À FAIRE =>
a) D'après le texte fourni sur la Théogonie, quel est le seul poème que les Béotiens voisins de l'Hélicon attribuaient à Hésiode ?
b) Dans les lignes de données, recopiez mot pour mot les lignes en partant de celle qui contient « Task: Reset zoom via the 80% indicator » et en vous arrêtant après celle qui contient « Looking at the ». Laissez les images de côté.

TEXTE FOURNI =>
##########
L’authenticité de la Théogonie a été révoquée en doute, et le scepticisme à cet égard s’est appuyé du récit de Pausanias, qui rapporte (Béotie, ch. 31) que les Béotiens, voisins de l’Hélicon, assuraient qu’Hésiode n’avait composé d’autre poëme que celui des Travaux et des Jours. Mais on ne doit pas oublier que Pausanias parle d’une autre opinion qui lui attribuait un grand nombre d’ouvrages, parmi lesquels se trouve la Théogonie. D’ailleurs, si nous ajoutons foi au témoignage d’Hérodote, de Platon, d’Aristote, d’Eratosthène, d’Acusilaüs, de Pythagore, de Démosthène de Thrace, d’Agatharchide de Cnide, de Manilius, de Xénophane de Colophon, de Zénon le stoïcien, de Chrysippe, du grammairien Aristonicus, de Zénodote et d’autres savans de l’école alexandrine, nous sommes en droit de regarder la Théogonie comme l’œuvre légitime du chantre béotien. Devons-nous pour cela penser qu’elle ait franchi un intervalle de plus de deux mille six cents ans sans additions, sans pertes, sans changemens ? Non : il en est d’Hésiode comme d’Homère : les rhapsodes ont mis la main dans ses œuvres. La Théogonie, qui n’a pas plus été écrite que l’Iliade, quoiqu’elle lui soit postérieure, présente encore plus d’empreintes d’un travail étranger. En considérant l’ensemble et les détails du poëme, la série de ces fables, souvent décousues ou maladroitement liées, la manière diverse et inégale d’exagérer les faits ; là d’oiseuses répétitions, ici des lacunes ou des contradictions frappantes, on ne peut s’empêcher de convenir que nous ne possédons qu’un monument incomplet, qu’un poëme conforme sans doute pour le fond, mais dissemblable en beaucoup de parties à celui qui est sorti pour la première fois de la bouche inspirée du poëte. Un sujet si religieux, si populaire, célébré par tant de chantres, semblait provoquer naturellement l’insertion de ces nombreux fragmens qui l’ont amplifié. La plus grande partie des interpolations remonte probablement à une époque très-ancienne. Depuis les rhapsodes, qui chantaient la Théogonie de ville en ville, jusqu’aux critiques de l’école d’Alexandrie, comme Cratès, Aristarque, Zénodote et d’autres, qui s’occupèrent de la révision de son texte, combien d’altérations successives n’a-t-elle pas dû éprouver ! Examinons-la toutefois telle qu’elle nous est parvenue.
##########
DONNÉES DU CORPUS =>
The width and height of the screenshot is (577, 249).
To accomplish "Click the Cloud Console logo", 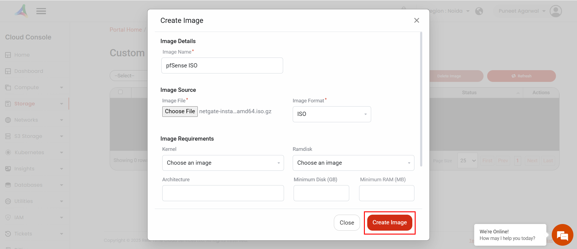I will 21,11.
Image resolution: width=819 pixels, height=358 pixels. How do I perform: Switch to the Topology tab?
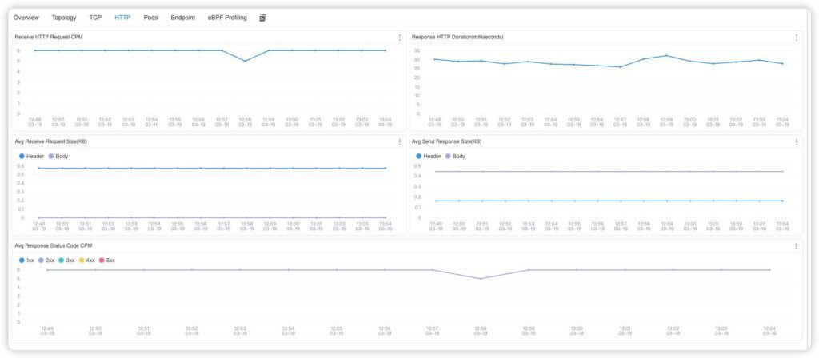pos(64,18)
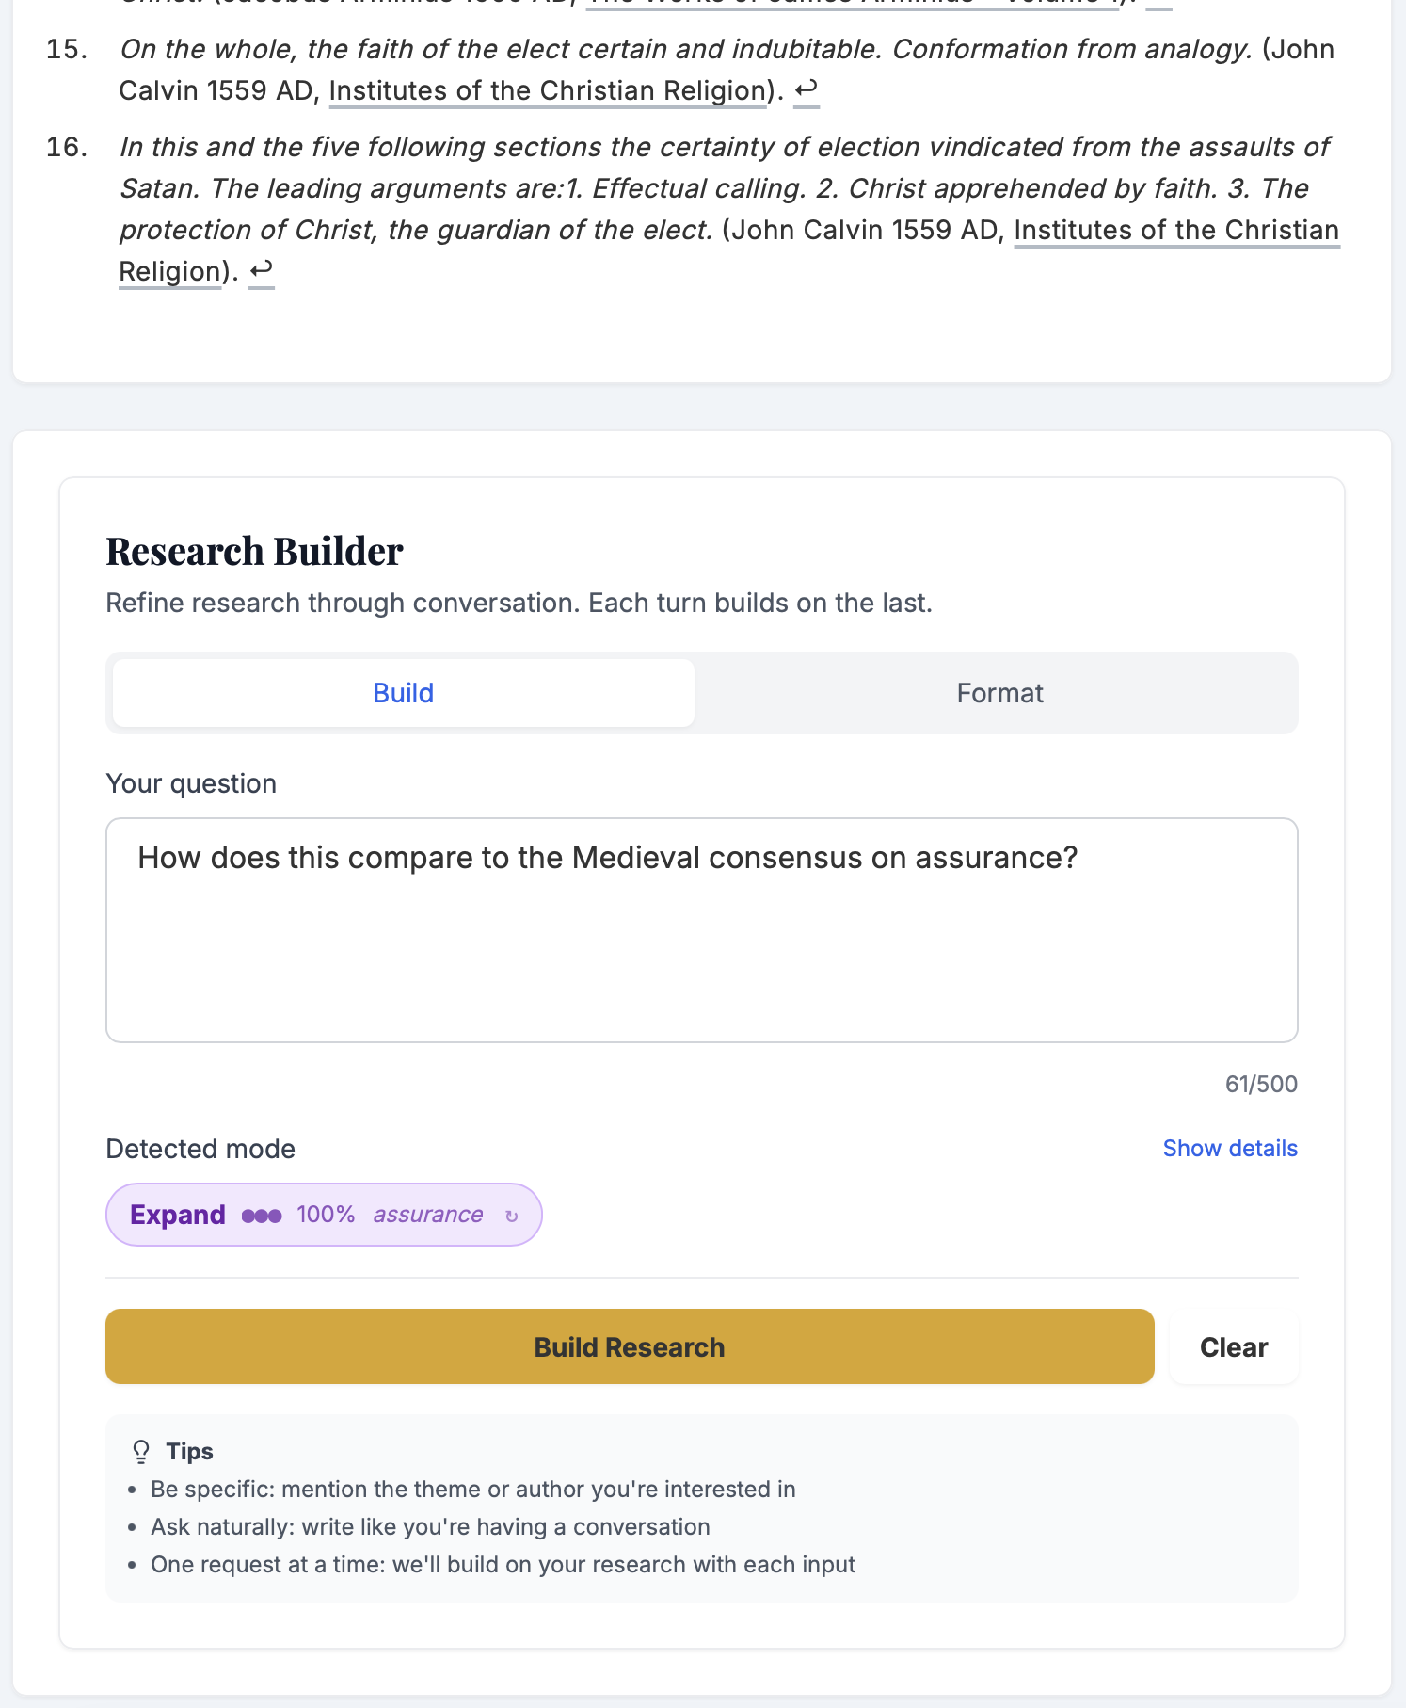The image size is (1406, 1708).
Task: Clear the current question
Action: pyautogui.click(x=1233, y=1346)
##########
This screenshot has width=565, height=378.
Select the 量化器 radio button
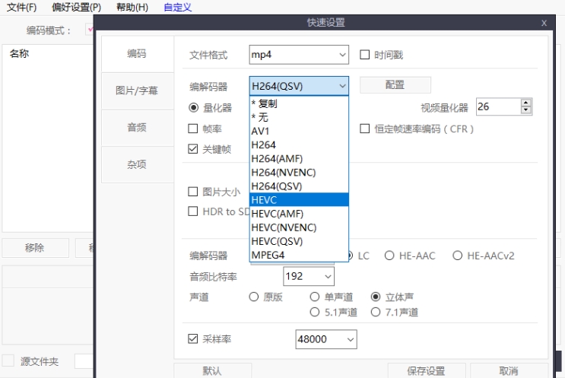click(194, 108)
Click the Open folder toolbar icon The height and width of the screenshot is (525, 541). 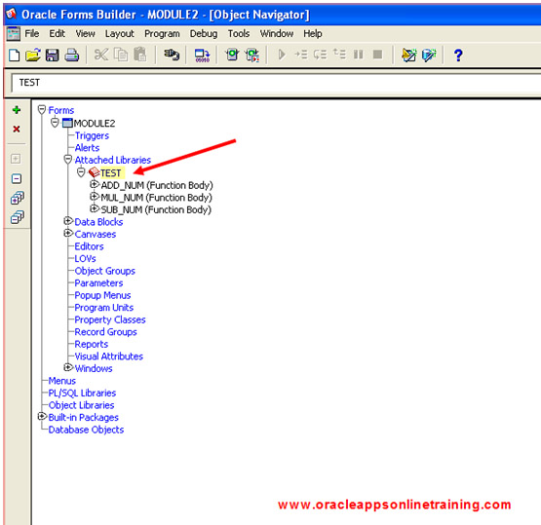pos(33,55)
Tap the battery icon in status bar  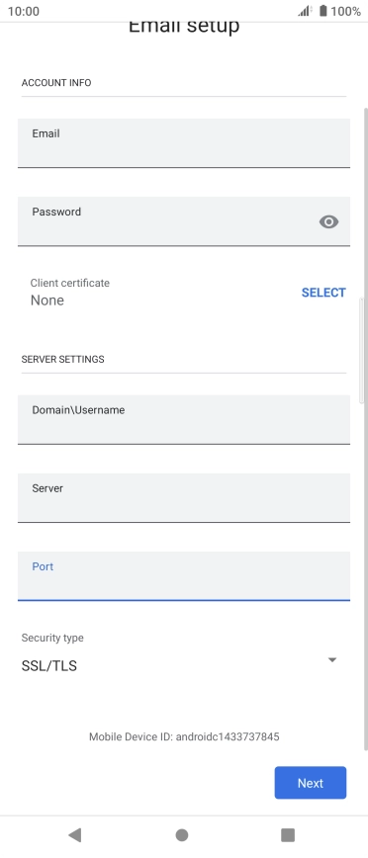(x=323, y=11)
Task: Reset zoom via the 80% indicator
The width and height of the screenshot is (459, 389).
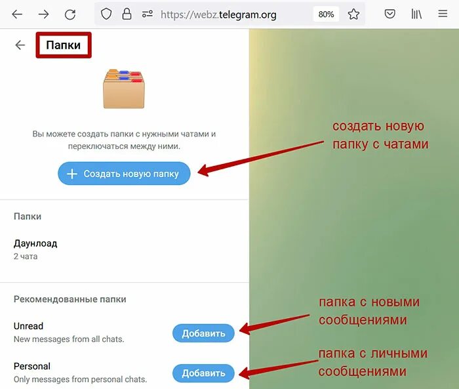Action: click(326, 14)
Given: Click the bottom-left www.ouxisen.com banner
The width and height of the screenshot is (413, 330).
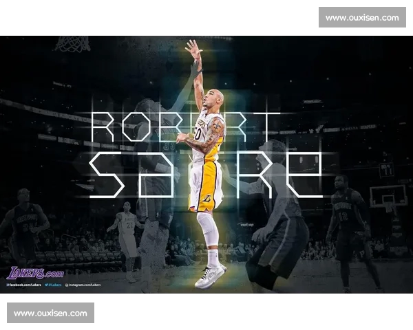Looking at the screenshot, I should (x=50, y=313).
##########
RÉPONSES COMPLÈTES =>
a) Les Travaux et les Jours.

b)
Task: Reset zoom via the 80% indicator
The width and height of the screenshot is (459, 389).
Action: click(326, 14)
Given: Click the bottom-left www.ouxisen.com banner
The width and height of the screenshot is (413, 330).
Looking at the screenshot, I should (x=50, y=313).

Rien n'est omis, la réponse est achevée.